Twitter Account Automation: Five Best Practices for Business Accounts
Twitter is an amazingly useful service but is constantly being undermined by two things: spam and automation. There is not much we can do about spam except report it, but we can all help to minimize the negative effects of automation by teaching everyone how to auto-tweet responsibly.
All social media management tools offer automation features, from simple tweet scheduling to fully automated RSS feeds. Some automation is very useful for businesses, to make community managers more productive and reduce mistakes, but carried to excess it makes the whole exercise rather futile. Many times I have seen robots auto follow my account because I mentioned a certain hashtag. When I check who is following them I discover other robots -- so robots are following each other and no humans are in the loop at all. Pointless.
So where is the line between acceptable automation and self defeating automation -- the sort that gets your account unfollowed by humans? Here are five best practices.
1. Have a Human Community Manager to Respond to Tweets. The worst sort of Twitter account is one that simply repeats a cycle of advertising messages automatically but whenever anyone responds the most they get is an automated reply, usually less. Twitter is about engagement so what people value is this human-human contact.
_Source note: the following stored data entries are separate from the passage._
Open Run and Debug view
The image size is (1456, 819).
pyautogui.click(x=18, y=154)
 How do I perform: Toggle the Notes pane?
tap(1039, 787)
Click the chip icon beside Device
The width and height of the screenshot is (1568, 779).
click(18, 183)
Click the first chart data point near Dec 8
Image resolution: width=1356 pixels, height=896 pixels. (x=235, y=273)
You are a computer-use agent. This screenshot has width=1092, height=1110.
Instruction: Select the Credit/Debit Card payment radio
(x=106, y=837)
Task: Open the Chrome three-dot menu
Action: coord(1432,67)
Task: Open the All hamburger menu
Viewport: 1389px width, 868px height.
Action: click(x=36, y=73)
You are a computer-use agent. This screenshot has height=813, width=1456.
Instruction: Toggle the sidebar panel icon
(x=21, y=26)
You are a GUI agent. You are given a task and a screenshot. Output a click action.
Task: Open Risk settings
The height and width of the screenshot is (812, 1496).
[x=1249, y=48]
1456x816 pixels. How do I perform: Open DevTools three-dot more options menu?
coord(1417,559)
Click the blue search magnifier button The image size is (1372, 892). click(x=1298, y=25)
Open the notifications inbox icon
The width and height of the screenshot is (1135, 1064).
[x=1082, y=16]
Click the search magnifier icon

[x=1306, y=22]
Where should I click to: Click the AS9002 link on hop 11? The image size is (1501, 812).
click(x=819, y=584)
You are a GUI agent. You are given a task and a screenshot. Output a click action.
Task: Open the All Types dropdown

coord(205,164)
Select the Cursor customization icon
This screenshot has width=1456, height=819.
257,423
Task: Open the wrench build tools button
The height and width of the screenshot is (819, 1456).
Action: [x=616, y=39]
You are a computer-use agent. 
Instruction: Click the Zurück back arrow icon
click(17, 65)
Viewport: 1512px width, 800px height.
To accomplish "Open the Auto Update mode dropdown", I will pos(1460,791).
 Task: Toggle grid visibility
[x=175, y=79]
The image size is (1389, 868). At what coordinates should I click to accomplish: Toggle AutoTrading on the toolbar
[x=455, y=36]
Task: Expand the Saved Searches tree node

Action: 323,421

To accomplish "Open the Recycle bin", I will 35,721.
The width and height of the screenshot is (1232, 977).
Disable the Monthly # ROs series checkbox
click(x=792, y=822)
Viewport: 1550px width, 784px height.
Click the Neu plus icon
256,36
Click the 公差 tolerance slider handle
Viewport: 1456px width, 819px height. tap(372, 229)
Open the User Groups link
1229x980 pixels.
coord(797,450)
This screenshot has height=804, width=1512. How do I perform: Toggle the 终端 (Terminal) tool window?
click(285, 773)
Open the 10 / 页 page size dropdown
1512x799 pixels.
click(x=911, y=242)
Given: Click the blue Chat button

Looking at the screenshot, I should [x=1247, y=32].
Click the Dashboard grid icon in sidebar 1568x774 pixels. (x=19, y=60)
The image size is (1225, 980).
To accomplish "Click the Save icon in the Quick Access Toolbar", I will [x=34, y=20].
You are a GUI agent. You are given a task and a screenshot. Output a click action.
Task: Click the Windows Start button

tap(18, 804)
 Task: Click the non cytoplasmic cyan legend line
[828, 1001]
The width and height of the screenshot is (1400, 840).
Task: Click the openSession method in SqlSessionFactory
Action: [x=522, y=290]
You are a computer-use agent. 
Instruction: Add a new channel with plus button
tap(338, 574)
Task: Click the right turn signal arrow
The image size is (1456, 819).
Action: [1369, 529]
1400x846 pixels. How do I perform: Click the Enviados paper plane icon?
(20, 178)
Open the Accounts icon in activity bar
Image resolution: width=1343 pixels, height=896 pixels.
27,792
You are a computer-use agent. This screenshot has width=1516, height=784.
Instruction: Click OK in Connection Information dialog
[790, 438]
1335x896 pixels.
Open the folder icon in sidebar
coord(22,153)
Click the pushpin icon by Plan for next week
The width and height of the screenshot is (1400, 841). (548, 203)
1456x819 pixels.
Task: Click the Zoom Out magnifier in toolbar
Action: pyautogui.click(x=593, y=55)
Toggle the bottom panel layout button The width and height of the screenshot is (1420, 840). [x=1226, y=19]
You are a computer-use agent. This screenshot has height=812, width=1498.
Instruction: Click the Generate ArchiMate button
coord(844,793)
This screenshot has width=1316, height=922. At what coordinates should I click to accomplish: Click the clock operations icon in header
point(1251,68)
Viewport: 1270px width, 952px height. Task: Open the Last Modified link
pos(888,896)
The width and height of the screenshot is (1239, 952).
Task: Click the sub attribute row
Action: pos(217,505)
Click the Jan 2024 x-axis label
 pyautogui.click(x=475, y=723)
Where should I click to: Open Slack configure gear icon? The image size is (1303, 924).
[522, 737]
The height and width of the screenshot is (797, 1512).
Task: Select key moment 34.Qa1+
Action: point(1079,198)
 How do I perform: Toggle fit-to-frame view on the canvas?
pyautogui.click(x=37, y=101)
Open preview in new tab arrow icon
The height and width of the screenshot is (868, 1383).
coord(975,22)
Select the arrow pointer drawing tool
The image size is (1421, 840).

2. Have a Human Monitor Tweet Schedules to Avoid Waves. Scheduled tweets are useful because they help to make sure that announcements go out on time and they allow many people in the organization to line up tweets in the queue. But what you don't want is to have a wave of tweets at the same time. Better to have someone who watches for peaks and maybe reschedules lower priority tweets to spread them out.
3. Be Open About Your Twitter Office Hours. If your twitter account is being monitored by a human only at certain times be open about this and say on your profile page when someone will be there. It also helps to mark the start and end of this period with a tweet.
4. Never Send Automatic Thank You Direct Messages. When someone follows your account or retweets you by all means tweet a thank you, but make sure it is a human message. One of the most annoying forms of automatism is the auto DM to new followers. Most users find this a complete waste of time and it just underlines the uselessness of your account.
5. Be Very Careful About AutoTweeting Other People's News. Modern social media management tools make it very easy to collect news from RSS feeds and automatically tweet it. This is not good practice for a company account. When I am watching the Acme twitter account I came to hear about Acme. This type of solution makes sense only for news aggregation accounts where this is their business.
A well managed corporate Twitter account should be a mix of scheduled tweets about news, offers and so on, perhaps some automatically generated information such as flight delays and human responses to tweets from customers. The secret is to use just enough automation to make the work efficient but not so much people are repelled and unfollow your account.